Proving ${1+\cos x\over2+\sin x} < \frac43$

Question

How to prove :- $${1+\cos x\over2+\sin x} < \frac43$$

I tried differentiating the equation but i thought there might be better and easier solution.I prefer solution using trigonometry as base.

Answer 1

We want to prove $\frac{1+\cos x}{2+\sin x}\leq \frac{4}{3}$. By multiplying by $3(2+\sin x)$ (note that $2+\sin x> 0$), we get that this is equivalent to $3(1+\cos x)\leq 4(2+\sin x)$ which is equivalent to prove that $3\cos x-4\sin x\leq 5$.
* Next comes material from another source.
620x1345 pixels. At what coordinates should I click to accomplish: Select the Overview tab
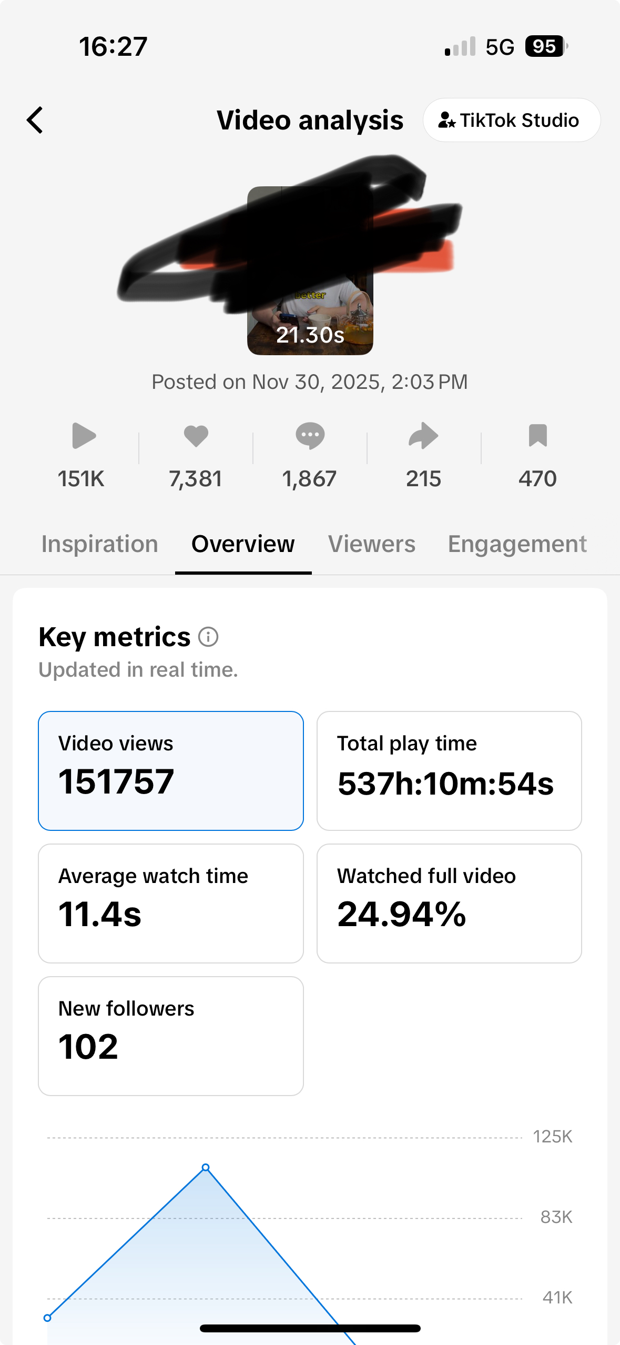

This inequality comes from Cauchy Schwartz. Note that $$(3\cos x-4\sin x)^2\leq(3^2+(-4)^2)(\cos^2x+\sin^2x)= 25$$

Answer 2

HINT

After algebraic simplification it suffices to show that $$3(1+\cos x) \le 4(2+\sin x)$$ which itself is equivalent to showing $$3\cos x - 4\sin x \le 5,$$ which should be a basic exercise in calculus.

Answer 3

If $\cos(\theta)=3/5$ and $\sin(\theta)=4/5$ (which is possible since $3^2 + 4^2 = 5^2$), the inequality (with $\le$ rather than $<$) is equivalent to $\cos(x - \theta) \le 1$.

Answer 4

$$\dfrac{2+\sin2y}{1+\cos2y}=\sec^2y+\tan y=1+\left(\tan y+\dfrac12\right)^2\ge1-\dfrac14$$

using https://en.m.wikipedia.org/wiki/Tangent_half-angle_substitution#The_substitution

More generally for $$f(y)=\dfrac{a+\cos2y}{b+\sin2y}$$

set $f(y)=u$

Now use Weierstrass substitution to form a quadratic equation in $\tan y$

As $\tan y$ is real, the discriminant must be $\ge0$

Answer 5

Let $t$ is variable and we can write $x^2+y^2=1$ as $$x=-\sin t, y=-\cos t$$

And we can rewrite $\frac{1+\cos x}{2+\sin x}$ is a slope of line which pass through two points : $(2, 1), (-\sin x, - \cos x)$

and the point $(-\sin x, -\cos x)$ is on the circle $x^2 + y^2 =1$.

Draw the graph :

We can know $\frac{1+\cos x}{2+\sin x}$ is max / min when the tangent line of the circle $x^2 + y^2 = 1$ pass $(2, 1)$ from the graph.

Thus, $$0\leq\frac{1+\cos x}{2+\sin x}\leq\frac{4}{3}$$